Potassium channel openers prevent potassium-induced calcium loading of cardiac cells: possible implications in cardioplegia.

Hyperkalemic solutions that are used as cardioplegic agents, while effective in inducing electromechanical arrest, are only partially cardioprotective, and ventricular dysfunction has been observed. The underlying pathophysiology of cardioplegia-associated ventricular dysfunction is complex and not fully understood, but it could be related, in part, to intracellular Ca2+ loading induced by high K+ concentrations present in cardioplegic solutions. Yet no effective cytoprotective means against possible intracellular Ca2+ loading, under these conditions, has been described. Recently, potassium channel openers, which open adenosine triphosphate-sensitive K+ channels, have been reported to possess cardioprotective properties under global ischemic conditions.
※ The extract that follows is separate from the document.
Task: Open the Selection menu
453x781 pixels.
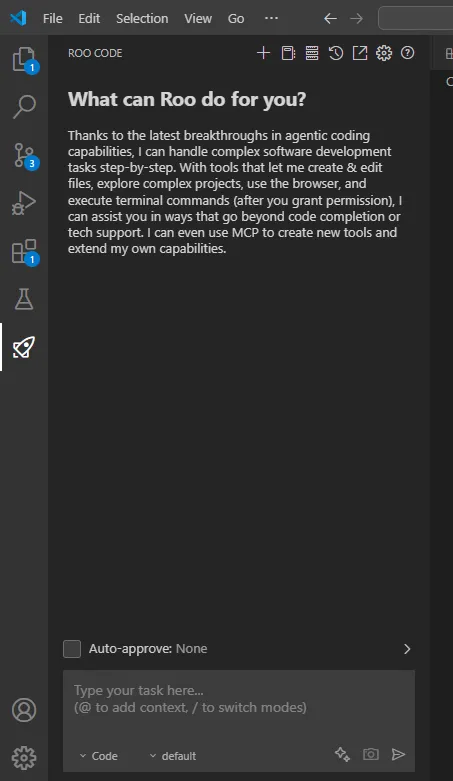Action: click(x=142, y=18)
However, it is not known whether these novel agents could prevent intracellular Ca2+ loading that could occur during cardioplegia. Intracellular Ca2+ was monitored in ventricular myocytes, loaded with the Ca(2+)-sensitive fluorescent probe Fluo-3AM, using epifluorescent digital imaging and laser confocal microscopy. Exposure of a myocyte to a 16 mmol/L concentration of K+, a concentration of K+ commonly used in cardioplegic solutions, induced a nonhomogeneous increase in intracellular Ca2+. Potassium channel opening drugs, such as aprikalim or nicorandil, effectively prevented these solutions from increasing intracellular Ca2+. The preventive effect of potassium channel opening drugs was antagonized by glyburide, a selective blocker of adenosine triphosphate-sensitive K+ channels. This study demonstrates, at the single cardiac cell level, that solutions containing a 16 mmol/L concentration of K+ promote intracellular Ca2+ loading, which can be prevented by potassium channel opening drugs. Therefore, potassium channel opening drugs should be considered to prevent intracellular Ca2+ loading associated with the use of cardioplegic solutions.